彼岸も過ぎ、日の出がだいぶ早くなった。私どもでは、日の出に合わせて始業時刻を変えるため、今月からは6時30分に作業を始める。4月でも霜が降りることがあるので、太陽が昇っていても早朝はまだまだ寒い。
ところで、勤労者の圧倒的多数がサラリーマンになり、生活パターンが夜行化したからだろうか、「早起きは三文の徳」という諺の影が薄くなった。若い世代にきいても、その意味はわからないであろう。
そんな時代になっても、まともに営農している農民の多くは早朝から働いている。体を酷使することが多いので早起きが辛い時もあるが、そうしないと農民は喰っていけないからである。
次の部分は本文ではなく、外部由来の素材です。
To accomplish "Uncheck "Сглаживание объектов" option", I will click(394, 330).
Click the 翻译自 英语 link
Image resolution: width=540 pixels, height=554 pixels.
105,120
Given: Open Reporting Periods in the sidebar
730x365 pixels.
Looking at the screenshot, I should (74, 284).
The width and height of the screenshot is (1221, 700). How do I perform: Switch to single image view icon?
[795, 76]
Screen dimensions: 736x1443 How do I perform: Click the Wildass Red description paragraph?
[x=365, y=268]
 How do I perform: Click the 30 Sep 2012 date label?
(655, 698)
私は、研修に来る新規就農者にできるだけ早朝から働くように必ず勧める。どんなに知識があっても、どんなに体力があっても、早起きが苦手な人は挫折しやすい。重役出勤する新規就農者を地元の農民は相手にしない。「周りの人たちは君の作業が良いか悪いかなど見ていない。研修生が立派な成果など上げるはずがなく、地元の人はそんなこと十分わかっている。ただ、遠巻きに静観し、早朝から頑張っている姿に共感するだけなんだ。」とアドバイスする。
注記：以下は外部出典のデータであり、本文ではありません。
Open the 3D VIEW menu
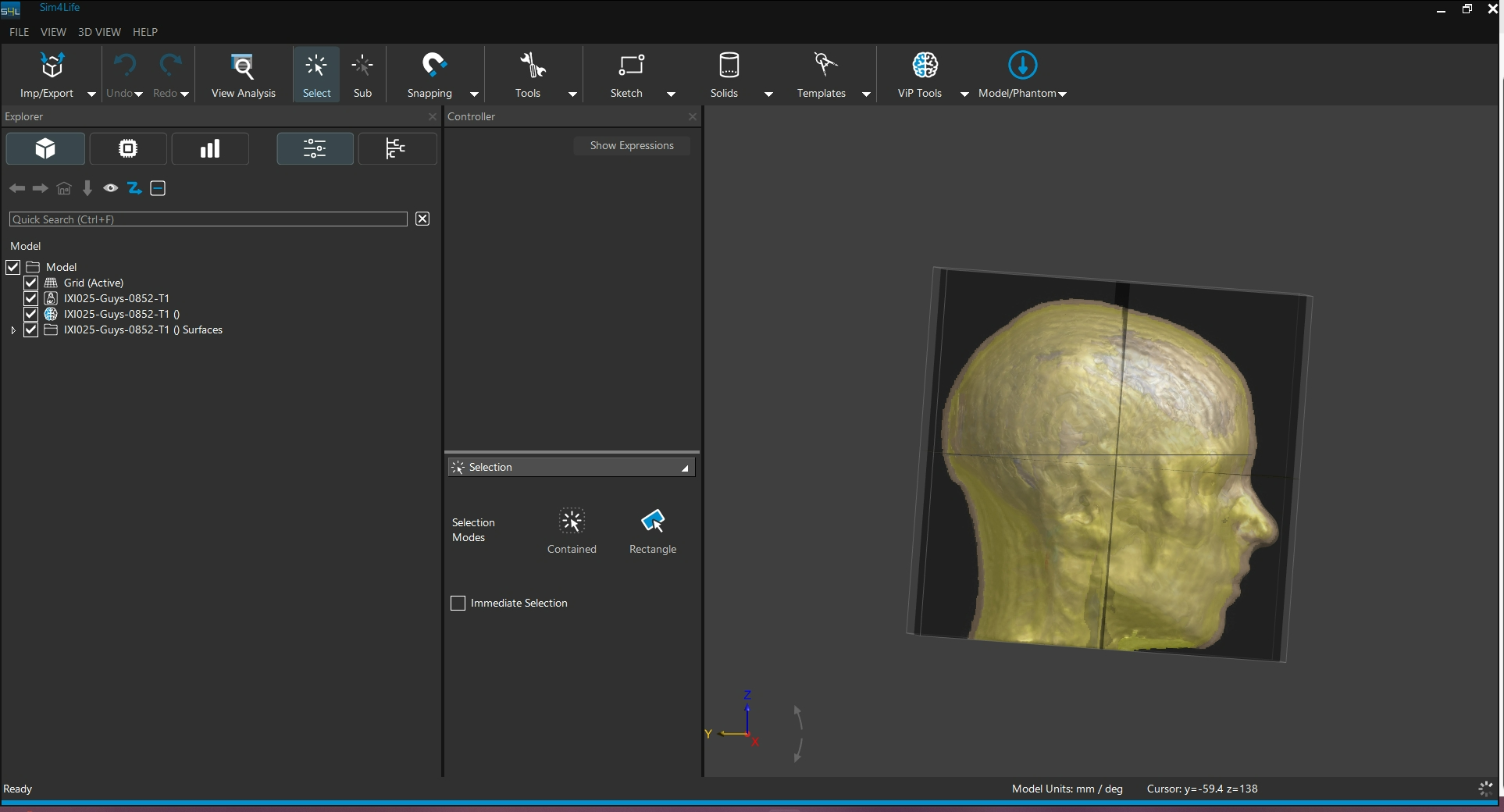 99,32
かく言う私も、もともとは夜型人間であった。農薬を使う一般的な農業から農薬を使わない有機農業に転換した頃から、仕方なく朝型に変えてきた。だから、今でも早起きは辛い。
では、なぜ有機農業では早起きが不可欠なのか。いくつかの例を挙げて説明したい。まず、害虫の問題が一番の理由である。害虫の中でも、昆虫の被害を最小限に抑えるためには、早朝の種まきや苗の植え付けが有効なのである。なぜなら、それらの害虫は夜か暖かい時間帯にしか飛ばないため、早朝は比較的安全なのである。
次の理由は天気の悪影響を最小限にすることである。特に雨の影響は日常的で、有機農業をしていると、雨の降る直前に行なう作業がいくつもある。したがって、まずは早朝に農場にいる方が何かと有利なのである。例えば、アブラ虫に付かれてしまった野菜を片付ける際、アブラ虫が地面にこぼれる。それを放置すると、周辺の作物に移動してしまうが、片付けた直後に軽く耕し、その後間もなくある程度の雨が降ればアブラ虫はほぼ完璧に駆逐できる。この作業を他の作業の合い間をぬって行なうには、やはり早起きが欠かせない。
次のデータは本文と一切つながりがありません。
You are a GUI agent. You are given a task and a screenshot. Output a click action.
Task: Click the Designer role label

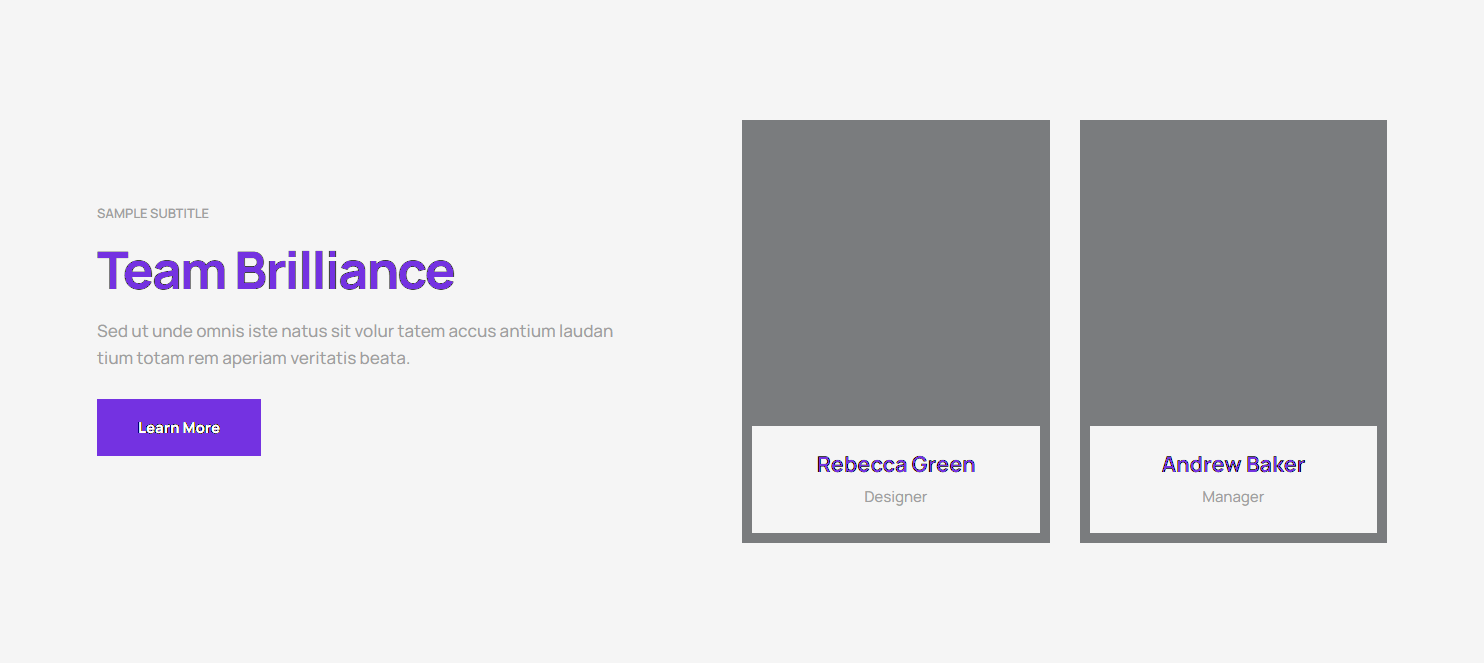click(x=895, y=497)
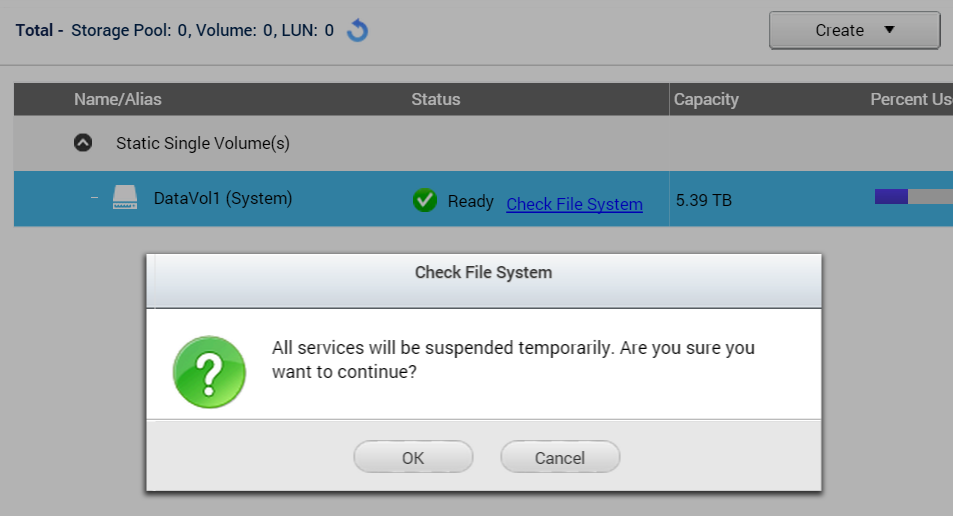Select the DataVol1 (System) volume row
953x516 pixels.
(x=483, y=199)
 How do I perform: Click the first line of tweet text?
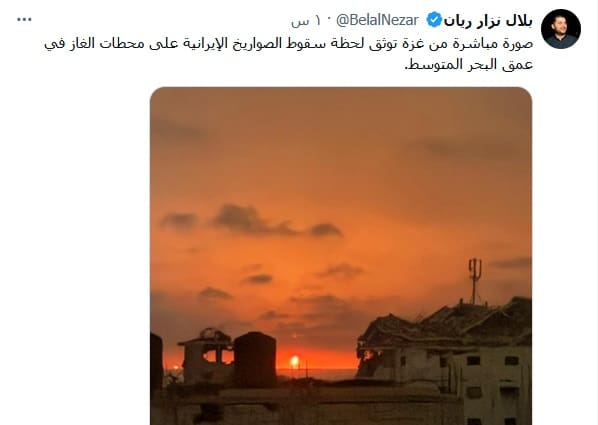(288, 43)

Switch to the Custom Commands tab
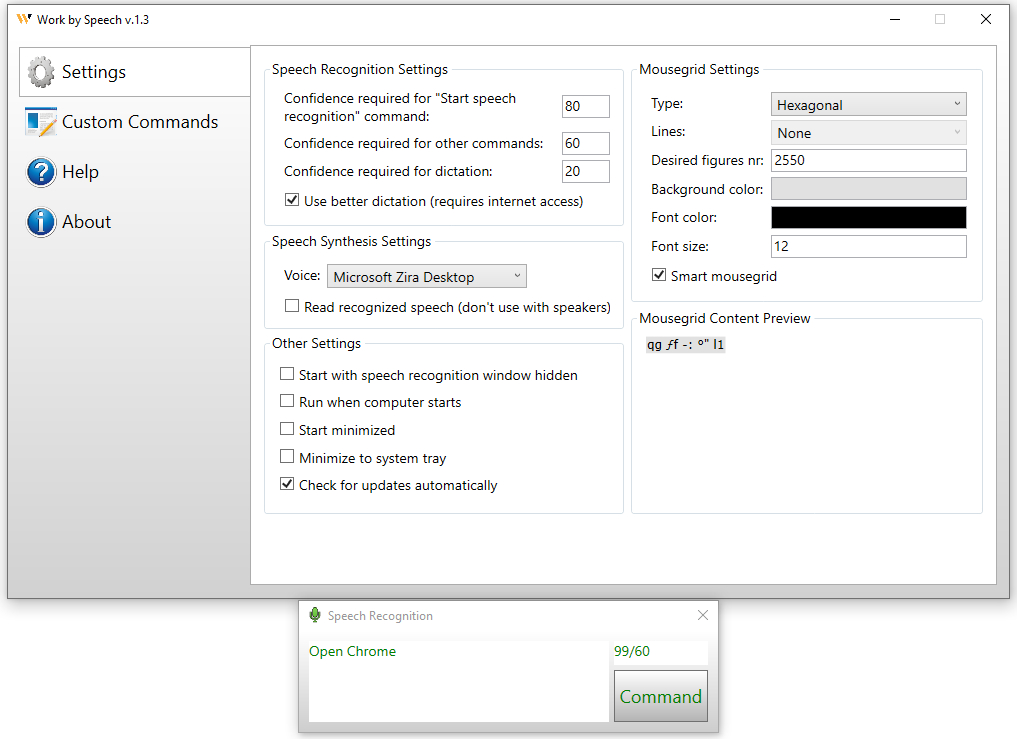click(139, 122)
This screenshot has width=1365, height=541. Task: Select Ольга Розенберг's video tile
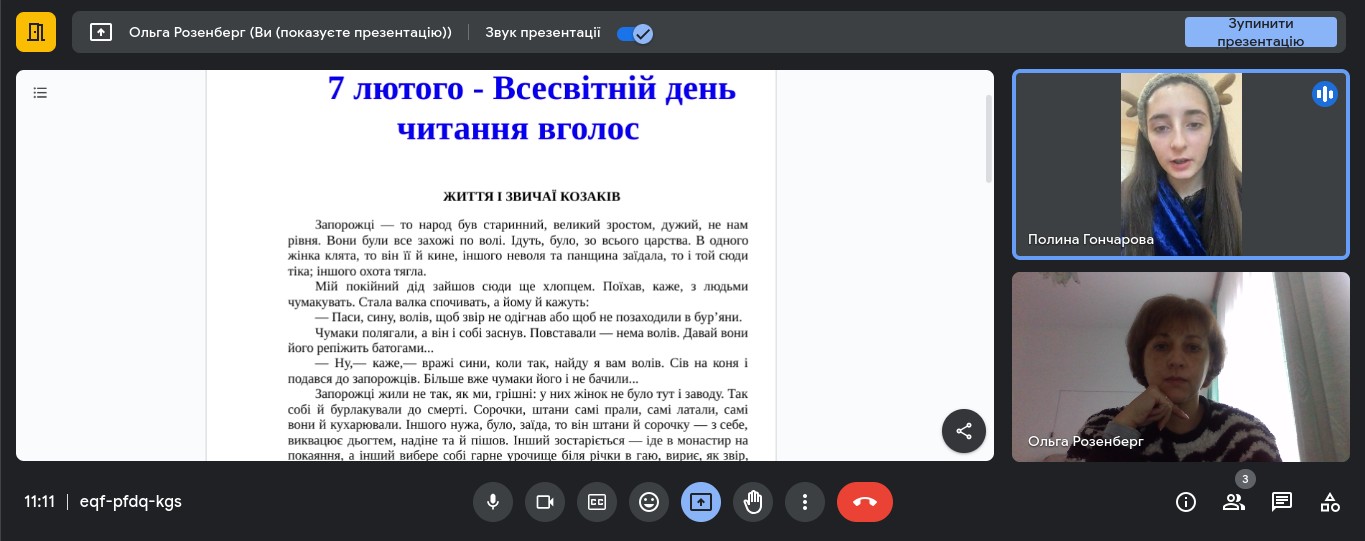coord(1181,367)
三つ目の理由は作業効率の関係である。第117話「日本の有機農産物はなぜ高いか」でも述べたように、日本の農地の一区画は非常に狭いため作業効率が良くない。加えて、一般的な栽培方法に比べ、有機栽培すると作業の種類が増えるため作業効率がさらに落ちてしまう。したがって、早朝から畑に出て作業時間を増やさないと、作業をこなせないのである。
このような現実から、有機農業を生業にする者にとっては、「早起きは三文の徳」以上に、絶対条件と言っても過言ではない。